▸ **Exercise objective**: Pull out every line of the material below that contains the word "should", matching its case exactly.

▸ **Working data**:
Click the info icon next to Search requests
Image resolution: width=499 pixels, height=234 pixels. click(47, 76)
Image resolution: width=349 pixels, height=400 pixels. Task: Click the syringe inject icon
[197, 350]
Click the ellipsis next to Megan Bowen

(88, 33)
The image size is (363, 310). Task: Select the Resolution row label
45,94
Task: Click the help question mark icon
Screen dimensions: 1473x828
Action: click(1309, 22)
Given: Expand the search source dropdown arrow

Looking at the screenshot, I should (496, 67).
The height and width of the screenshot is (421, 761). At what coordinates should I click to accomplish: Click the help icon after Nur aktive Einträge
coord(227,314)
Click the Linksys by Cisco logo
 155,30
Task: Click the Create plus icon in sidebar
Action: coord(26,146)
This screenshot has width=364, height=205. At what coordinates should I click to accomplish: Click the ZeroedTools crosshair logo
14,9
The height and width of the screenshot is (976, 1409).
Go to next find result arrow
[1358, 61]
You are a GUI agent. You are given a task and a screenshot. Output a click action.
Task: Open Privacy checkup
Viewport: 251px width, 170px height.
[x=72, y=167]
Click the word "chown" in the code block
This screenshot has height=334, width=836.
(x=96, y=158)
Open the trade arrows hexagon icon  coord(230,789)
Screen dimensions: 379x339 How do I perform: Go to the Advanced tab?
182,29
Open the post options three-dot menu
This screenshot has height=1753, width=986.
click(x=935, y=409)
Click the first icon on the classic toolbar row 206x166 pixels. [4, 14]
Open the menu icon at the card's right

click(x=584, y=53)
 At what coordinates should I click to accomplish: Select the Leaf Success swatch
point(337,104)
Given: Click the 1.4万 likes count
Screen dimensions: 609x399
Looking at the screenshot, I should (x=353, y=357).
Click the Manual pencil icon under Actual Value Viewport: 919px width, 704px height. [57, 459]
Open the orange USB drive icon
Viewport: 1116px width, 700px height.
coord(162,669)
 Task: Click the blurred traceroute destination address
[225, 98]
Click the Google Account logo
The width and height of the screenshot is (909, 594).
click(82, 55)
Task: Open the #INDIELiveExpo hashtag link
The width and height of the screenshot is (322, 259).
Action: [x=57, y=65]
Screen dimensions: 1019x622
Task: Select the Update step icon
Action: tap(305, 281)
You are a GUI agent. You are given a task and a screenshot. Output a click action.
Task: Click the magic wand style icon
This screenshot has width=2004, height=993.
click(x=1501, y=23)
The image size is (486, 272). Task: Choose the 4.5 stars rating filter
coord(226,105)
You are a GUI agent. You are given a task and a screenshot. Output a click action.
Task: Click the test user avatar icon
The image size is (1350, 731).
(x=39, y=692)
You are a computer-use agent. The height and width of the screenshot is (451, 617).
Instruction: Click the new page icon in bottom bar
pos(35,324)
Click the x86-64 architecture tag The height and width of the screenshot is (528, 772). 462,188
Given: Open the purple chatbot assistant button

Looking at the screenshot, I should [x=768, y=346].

▸ **Task result**:
Looking at the screenshot, I should (496, 67).
The height and width of the screenshot is (421, 761). At what coordinates should I click to accomplish: Click the help icon after Nur aktive Einträge
This screenshot has width=364, height=205. At what coordinates should I click to accomplish: Click the ZeroedTools crosshair logo
 At what coordinates should I click to accomplish: Select the Leaf Success swatch
Looking at the screenshot, I should (x=353, y=357).
Looking at the screenshot, I should [x=768, y=346].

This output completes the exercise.